* Input for this task:

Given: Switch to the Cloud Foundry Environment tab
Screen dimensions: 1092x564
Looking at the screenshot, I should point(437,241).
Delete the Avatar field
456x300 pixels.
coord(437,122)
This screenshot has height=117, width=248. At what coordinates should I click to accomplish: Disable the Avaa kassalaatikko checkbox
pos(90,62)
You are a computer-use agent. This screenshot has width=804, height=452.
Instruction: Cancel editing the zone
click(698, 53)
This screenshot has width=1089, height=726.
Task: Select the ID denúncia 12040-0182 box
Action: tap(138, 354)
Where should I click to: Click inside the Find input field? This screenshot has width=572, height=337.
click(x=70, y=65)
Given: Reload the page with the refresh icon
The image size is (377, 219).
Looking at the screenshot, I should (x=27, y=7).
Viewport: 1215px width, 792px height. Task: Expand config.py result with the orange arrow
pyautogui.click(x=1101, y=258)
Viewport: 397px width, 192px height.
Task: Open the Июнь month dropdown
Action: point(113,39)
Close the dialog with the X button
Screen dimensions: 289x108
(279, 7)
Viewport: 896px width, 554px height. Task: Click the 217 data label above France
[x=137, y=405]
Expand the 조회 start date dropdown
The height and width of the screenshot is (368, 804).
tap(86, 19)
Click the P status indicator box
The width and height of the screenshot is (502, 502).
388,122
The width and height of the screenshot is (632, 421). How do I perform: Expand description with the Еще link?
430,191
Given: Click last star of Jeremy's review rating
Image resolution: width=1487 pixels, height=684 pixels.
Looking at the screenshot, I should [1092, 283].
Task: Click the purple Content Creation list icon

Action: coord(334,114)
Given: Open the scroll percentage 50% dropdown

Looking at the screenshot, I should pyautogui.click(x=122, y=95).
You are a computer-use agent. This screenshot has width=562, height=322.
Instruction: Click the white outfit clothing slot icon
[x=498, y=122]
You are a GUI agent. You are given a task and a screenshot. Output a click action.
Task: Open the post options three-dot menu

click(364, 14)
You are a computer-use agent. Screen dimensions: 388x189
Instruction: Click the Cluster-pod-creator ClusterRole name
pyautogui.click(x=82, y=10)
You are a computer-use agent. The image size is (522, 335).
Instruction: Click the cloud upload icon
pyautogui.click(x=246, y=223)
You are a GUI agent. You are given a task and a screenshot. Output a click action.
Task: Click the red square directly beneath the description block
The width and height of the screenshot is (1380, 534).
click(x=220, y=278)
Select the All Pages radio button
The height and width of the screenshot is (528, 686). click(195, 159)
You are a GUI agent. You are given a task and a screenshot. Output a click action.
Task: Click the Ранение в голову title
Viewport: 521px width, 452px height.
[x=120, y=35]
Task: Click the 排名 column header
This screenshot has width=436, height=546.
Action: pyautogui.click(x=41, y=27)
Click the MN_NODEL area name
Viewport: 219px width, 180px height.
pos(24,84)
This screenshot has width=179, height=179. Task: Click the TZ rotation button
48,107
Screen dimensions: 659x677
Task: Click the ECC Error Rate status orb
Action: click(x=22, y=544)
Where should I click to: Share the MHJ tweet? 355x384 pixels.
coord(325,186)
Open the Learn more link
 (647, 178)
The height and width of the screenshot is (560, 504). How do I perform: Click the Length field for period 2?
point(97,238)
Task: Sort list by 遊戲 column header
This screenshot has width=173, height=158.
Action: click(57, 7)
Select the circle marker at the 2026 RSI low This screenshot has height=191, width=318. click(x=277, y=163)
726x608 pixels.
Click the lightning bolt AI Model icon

* Try it:
Provide every line from the material that contains the word "header".

* Response below:
Task: Click the 排名 column header
Task: Sort list by 遊戲 column header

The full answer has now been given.